Os vigilantes se revezaram para ir trocar de roupa. Voltam, cada um por sua vez, vestidos de branco, com um capacete colonial no lugar do quépi. Julot diz: “Estamos chegando”. Faz um calor de matar, porque fecharam as vigias. Através delas, a gente vê o mato. Estamos, portanto, em Maroni. A água é lamacenta. Esta floresta virgem é verde e impressionante. Pássaros alçam vôo, perturbados pelo apito do navio. Vamos muito devagar, o que permite observar calmamente a vegetação escura, exuberante e densa. Vemos as primeiras casas de madeira, com seu teto de folha de zinco. Negros e negras estão na frente das portas, espiando o navio passar. Já se acostumaram a vê-lo descarregar seu carregamento humano e é por isso que não fazem nenhum gesto de boas-vindas à sua passagem. Três toques de apito e ruídos de hélice nos informam que estamos chegando; depois cessa todo o ruído da máquina. Seria possível ouvir o vôo de uma mosca.

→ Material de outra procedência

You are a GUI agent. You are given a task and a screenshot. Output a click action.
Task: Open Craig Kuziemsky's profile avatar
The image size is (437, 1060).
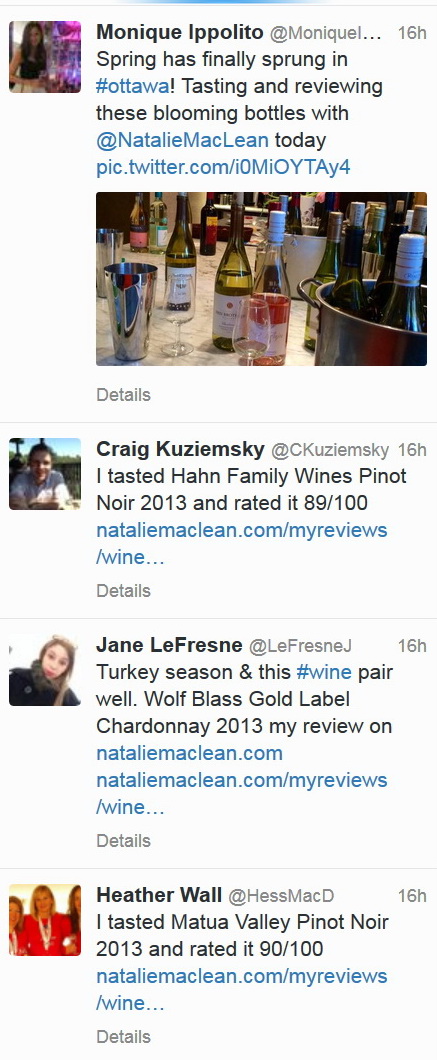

Ninguém fala. Julot tem sua faca aberta e corta sua calça no joelho, rasgando as bordas das costuras. Só daqui a pouco que ele deverá cortar seu joelho – para não deixar um rastro de sangue. Os vigilantes abrem a porta da cela e somos enfileirados três a três. Estamos na quarta fileira, Julot entre Dega e mim. Subimos para a coberta. São 14 horas. Um sol de fogo surpreende meu crânio raspado e meus olhos. Alinhados sobre a coberta, somos dirigidos para a passarela. Em uma parada da coluna, provocada pela entrada dos primeiros na passarela, sustento o saco de Julot em suas costas e ele, com as duas mãos, arranha a pele de seu joelho, afunda a faca e corta, com um só golpe, 7 a 8 centímetros de carne. Passa a faca pra mim e agüenta sozinho seu saco. No momento em que entramos na passarela, cai de propósito e rola até embaixo, É levantado pela gente que está perto e, sendo visto ferido, chamam padioleiros. O roteiro se desenvolve como ele tinha previsto: vai embora carregado numa padiola por dois homens.
Uma multidão variada nos olha, curiosa. Pretos, mulatos, índios, chineses, brancos na miséria (que devem ser forçados libertos) examinam cada um dos que chegam à terra e se enfileiram atrás dos outros. Do outro lado, vigilantes, civis bem vestidos, mulheres na moda de verão, rapazes com o capacete colonial na cabeça. Também eles olham os recém-chegados. Quando já somos duzentos, o comboio se move. Marchamos durante quase dez minutos e chegamos diante de uma porta de tábuas, muito alta, onde está escrito: “Penitenciária de Saint-Laurent-du-Maroni. Capacidade: 3 000 homens”. A porta se abre e a gente entra por fileiras de dez. “Um, dois; um, dois, marche!” Numerosos forçados assistem à nossa chegada. Estão empoleirados nas janelas ou sobre grandes pedras, para ver melhor.
Chegando ao meio do pátio, ouvimos a ordem gritada:
– Alto! Coloquem seus sacos na frente de vocês. Distribuam os chapéus, vocês aí!
Dão a cada um de nós um chapéu de palha, muito necessário: ou três já caíram de insolação. Dega e eu nos olhamos, porque um guarda agaloado pegou uma lista entre as mãos. Pensamos no que disse Julot. Chamam Guittou: “Por aqui!” Ele é enquadrado por dois vigilantes e vai embora. Suzini, a mesma coisa; Girassol, igualmente.